## Begin Document segment

This study conducted field experiments to examine water pressure distribution in water-rich tunnels crossing fault zones. Using the acquired field data, simulations with FLAC^3D 5.0 finite difference software modeled the water pressure distribution and deformation characteristics of the tunnel lining under various groundwater levels. The study offers valuable insights for designing and monitoring tunnels under similar geological conditions.

2. Overview of the Project

The Gudou Mountain Tunnel is located at the southern end of the Yinzhou Lake Expressway in Jiangmen, Guangdong Province. The tunnel spans 3293 m, featuring a bi-directional, six-lane design with each tunnel having a width of 15.5 m, a height of 5 m, and a 32 m gap between the two tunnels. The gully in the tunnel area is wide and slightly semi-enclosed, and the surface streams are perennial, so there are many water conservancy facilities in the reservoir. According to the hydrogeological report, the main reservoirs associated with the Gudou Mountain Tunnel are the Yau Kam Hang and Song Chai Hang Reservoirs. The spatial relationship between the tunnel and these reservoirs is detailed in Figure 1.

The engineering geological investigation of the Gudou Mountain Tunnel revealed that a fault crosses the tunnel at 20°∠75°. It intersects the tunnel at K51 + 610 m at an oblique angle of 61°, impacting the section from K51 + 590 to K51 + 640 m. The fault zone primarily consists of crushed and fragmented rock. Figure 2 illustrates that the tunnel site’s stratigraphic surface is of quaternary layers underlain by Yanshanian granites.

## End Document segment

Task instructions —
(a) Condense the paragraph in the Gudou Mountain Tunnel text that begins "The Gudou Mountain Tunnel is located" into a bulleted list that keeps its main facts.
(b) Carry the Gudou Mountain Tunnel text forward, starting after its last sentence.

## Begin Information shown

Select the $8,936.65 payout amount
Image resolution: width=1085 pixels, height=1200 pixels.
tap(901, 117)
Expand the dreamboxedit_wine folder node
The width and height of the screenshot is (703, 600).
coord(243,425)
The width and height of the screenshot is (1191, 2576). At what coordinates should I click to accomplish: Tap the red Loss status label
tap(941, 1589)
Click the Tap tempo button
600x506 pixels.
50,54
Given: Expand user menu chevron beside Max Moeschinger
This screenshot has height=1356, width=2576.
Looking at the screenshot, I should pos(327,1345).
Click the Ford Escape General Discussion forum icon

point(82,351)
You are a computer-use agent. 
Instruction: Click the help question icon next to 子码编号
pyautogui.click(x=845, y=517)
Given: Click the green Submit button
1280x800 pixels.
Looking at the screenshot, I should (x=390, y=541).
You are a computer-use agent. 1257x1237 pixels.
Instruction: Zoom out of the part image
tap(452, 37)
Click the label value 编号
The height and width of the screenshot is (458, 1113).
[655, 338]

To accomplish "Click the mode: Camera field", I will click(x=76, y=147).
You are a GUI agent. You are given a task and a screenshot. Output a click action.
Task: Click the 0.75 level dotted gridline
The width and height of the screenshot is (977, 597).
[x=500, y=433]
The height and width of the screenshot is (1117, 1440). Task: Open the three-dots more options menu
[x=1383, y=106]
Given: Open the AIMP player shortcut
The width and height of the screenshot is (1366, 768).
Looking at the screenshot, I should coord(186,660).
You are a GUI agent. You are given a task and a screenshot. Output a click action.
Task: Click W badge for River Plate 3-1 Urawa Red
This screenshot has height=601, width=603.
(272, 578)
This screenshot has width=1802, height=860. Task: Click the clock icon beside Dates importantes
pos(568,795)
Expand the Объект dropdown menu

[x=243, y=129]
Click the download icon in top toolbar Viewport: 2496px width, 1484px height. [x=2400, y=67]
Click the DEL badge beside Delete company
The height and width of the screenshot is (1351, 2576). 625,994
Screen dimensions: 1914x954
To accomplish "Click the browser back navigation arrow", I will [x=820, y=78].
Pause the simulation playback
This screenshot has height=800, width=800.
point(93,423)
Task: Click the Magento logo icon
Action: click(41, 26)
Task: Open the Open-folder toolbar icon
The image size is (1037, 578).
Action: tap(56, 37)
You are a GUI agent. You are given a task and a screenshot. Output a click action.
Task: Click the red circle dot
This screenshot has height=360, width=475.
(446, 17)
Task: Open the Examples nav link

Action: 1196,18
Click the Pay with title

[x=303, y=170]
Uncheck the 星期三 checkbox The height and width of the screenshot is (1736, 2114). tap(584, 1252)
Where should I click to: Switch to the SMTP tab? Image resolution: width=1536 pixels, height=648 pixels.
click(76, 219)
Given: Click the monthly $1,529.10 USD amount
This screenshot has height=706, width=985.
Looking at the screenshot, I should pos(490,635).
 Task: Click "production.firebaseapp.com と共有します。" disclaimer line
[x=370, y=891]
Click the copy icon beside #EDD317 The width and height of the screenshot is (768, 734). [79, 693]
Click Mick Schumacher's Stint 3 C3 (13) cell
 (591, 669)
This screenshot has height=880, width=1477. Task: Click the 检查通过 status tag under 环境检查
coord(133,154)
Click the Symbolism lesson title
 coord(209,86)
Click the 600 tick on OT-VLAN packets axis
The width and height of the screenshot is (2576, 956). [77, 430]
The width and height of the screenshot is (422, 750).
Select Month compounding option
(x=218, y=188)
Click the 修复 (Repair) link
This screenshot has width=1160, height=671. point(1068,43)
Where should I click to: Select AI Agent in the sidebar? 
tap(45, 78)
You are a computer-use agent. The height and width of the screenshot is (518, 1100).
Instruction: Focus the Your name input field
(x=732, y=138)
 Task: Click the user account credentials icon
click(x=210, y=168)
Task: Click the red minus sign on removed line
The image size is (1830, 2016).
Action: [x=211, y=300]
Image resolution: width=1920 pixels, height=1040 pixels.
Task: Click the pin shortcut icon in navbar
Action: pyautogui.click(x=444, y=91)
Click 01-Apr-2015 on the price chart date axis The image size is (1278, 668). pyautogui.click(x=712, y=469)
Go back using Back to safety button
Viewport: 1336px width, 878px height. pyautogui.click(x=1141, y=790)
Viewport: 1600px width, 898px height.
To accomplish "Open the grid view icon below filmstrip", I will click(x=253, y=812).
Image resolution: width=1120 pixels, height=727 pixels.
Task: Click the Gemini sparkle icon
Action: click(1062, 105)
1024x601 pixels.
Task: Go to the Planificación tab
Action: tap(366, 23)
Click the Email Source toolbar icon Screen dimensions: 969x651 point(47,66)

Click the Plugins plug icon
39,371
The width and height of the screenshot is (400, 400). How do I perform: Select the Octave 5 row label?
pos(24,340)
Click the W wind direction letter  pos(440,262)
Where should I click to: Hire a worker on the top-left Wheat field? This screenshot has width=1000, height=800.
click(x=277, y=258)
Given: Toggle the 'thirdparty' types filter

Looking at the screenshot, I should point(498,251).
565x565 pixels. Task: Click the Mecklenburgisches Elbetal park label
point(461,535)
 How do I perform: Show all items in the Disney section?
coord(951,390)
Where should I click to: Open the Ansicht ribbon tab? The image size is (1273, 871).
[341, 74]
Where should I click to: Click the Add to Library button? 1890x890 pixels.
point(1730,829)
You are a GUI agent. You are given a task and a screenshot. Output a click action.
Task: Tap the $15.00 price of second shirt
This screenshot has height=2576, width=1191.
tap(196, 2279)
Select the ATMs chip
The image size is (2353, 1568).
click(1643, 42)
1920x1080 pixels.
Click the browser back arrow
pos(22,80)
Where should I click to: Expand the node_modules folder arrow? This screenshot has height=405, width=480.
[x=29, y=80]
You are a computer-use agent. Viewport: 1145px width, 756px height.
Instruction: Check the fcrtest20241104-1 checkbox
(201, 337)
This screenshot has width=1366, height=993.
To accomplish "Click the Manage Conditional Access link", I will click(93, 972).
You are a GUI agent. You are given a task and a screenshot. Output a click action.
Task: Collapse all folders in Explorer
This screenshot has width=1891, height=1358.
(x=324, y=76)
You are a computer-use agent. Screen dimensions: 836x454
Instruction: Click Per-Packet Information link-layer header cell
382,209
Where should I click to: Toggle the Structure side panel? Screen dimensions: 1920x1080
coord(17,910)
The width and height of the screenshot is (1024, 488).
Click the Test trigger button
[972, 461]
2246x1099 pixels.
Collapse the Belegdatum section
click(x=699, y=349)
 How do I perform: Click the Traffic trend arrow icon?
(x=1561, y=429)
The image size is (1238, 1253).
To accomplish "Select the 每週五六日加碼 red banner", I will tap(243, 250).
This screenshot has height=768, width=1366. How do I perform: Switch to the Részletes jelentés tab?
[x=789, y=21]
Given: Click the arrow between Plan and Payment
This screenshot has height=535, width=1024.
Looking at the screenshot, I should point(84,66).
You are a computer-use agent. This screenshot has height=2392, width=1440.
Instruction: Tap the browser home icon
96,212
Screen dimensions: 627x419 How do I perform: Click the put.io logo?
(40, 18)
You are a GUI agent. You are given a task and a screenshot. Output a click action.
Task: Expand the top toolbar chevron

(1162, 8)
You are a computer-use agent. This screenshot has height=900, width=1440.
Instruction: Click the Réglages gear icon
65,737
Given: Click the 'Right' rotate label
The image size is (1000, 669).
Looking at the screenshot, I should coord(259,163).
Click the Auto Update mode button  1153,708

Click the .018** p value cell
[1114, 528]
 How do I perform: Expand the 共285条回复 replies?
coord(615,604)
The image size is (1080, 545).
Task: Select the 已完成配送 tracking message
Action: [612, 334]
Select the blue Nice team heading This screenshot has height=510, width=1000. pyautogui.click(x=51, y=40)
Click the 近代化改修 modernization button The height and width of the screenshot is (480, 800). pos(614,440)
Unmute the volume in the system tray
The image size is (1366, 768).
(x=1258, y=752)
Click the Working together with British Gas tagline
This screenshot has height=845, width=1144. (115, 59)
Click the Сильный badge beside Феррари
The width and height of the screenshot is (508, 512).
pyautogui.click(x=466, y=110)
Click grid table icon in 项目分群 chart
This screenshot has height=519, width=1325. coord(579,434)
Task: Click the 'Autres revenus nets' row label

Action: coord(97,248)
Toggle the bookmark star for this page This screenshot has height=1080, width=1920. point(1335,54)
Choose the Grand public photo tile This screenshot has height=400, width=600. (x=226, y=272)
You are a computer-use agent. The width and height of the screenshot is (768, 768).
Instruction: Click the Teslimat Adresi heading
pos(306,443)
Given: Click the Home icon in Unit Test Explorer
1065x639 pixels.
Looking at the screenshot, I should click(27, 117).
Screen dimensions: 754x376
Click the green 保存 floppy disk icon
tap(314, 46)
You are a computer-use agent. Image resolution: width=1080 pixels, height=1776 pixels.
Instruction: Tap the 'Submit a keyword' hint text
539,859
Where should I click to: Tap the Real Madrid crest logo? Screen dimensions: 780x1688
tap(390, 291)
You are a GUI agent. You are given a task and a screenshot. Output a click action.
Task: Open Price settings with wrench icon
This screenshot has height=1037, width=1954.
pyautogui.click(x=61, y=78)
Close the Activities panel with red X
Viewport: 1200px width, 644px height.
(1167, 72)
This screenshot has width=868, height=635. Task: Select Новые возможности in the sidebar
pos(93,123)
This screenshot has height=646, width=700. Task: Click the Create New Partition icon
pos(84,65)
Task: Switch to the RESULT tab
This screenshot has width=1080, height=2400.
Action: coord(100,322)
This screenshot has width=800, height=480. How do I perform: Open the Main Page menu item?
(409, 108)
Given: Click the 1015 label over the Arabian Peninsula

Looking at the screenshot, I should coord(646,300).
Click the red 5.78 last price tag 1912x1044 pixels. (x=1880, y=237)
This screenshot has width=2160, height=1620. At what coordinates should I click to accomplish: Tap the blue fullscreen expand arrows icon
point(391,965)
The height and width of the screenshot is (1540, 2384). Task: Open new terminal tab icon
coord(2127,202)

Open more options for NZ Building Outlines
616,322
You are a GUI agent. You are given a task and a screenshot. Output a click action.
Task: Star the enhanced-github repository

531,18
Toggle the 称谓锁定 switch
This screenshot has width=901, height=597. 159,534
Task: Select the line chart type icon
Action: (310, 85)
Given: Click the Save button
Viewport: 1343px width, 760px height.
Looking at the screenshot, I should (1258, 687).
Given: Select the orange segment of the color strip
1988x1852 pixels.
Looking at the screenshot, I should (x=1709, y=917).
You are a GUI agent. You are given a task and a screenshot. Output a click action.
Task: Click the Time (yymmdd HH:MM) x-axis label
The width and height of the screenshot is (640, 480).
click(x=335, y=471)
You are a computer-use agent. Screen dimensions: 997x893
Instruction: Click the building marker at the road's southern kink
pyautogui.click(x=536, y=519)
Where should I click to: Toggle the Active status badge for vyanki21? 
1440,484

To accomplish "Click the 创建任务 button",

## End Information shown

Task responses —
(a)
- Location: southern end of the Yinzhou Lake Expressway in Jiangmen, Guangdong Province
- Length: 3293 m
- Design: bi-directional, six lanes; each tunnel 15.5 m wide and 5 m high, with 32 m between the two tunnels
- Setting: a wide, slightly semi-enclosed gully with perennial surface streams and many water conservancy facilities
- Main associated reservoirs: Yau Kam Hang and Song Chai Hang
- The tunnel's position relative to these reservoirs is shown in Figure 1.

(b)
The Gudou Mountain Tunnel is situated adjacent to a reservoir and traverses a fault fracture zone. Developed joints and fissures in the fault zones may facilitate deep water conduction and create water-rich spaces, enabling a hydraulic connection between the tunnel and the reservoir. Following the completion of initial tunnel support, water gushing occurred at multiple points in the vault, with seepage at the arch waist and significant water flow at the inverted arch, as depicted in Figure 3.

During tunnel operation, increased rainy season precipitation raises both the groundwater level at the tunnel site and the reservoir water level. Considering water’s erosive effects on strata, new seepage channels may form in the surrounding rock with nodal fissures in the faults likely becoming conduits between the tunnel and reservoir. The Gudou Mountain Tunnel’s design specifications mandate regular monitoring of the tunnel lining’s deformation during operation to prevent seepage and leakage and ensure safe tunnel operation.

Using the K51 + 590~K51 + 640 tunnel section as a prototype, with steep mountains on either side conducive to rainfall accumulation, we examine the distribution of water pressure and deformation patterns in the tunnel lining across the fault zone during operation based on field test and numerical simulation. According to Chinese Highway Tunnel Design Standards, the quality levels of the peripheral and fault rock bodies in this section are classified as IV and V, respectively. Physical and mechanical parameters of the tunnel’s surrounding and fault rock were derived from geological data and an indoor test of the Gudou Mountain Tunnel, as detailed in

Table 1. Physical and mechanical properties of the surrounding and faulted rock masses.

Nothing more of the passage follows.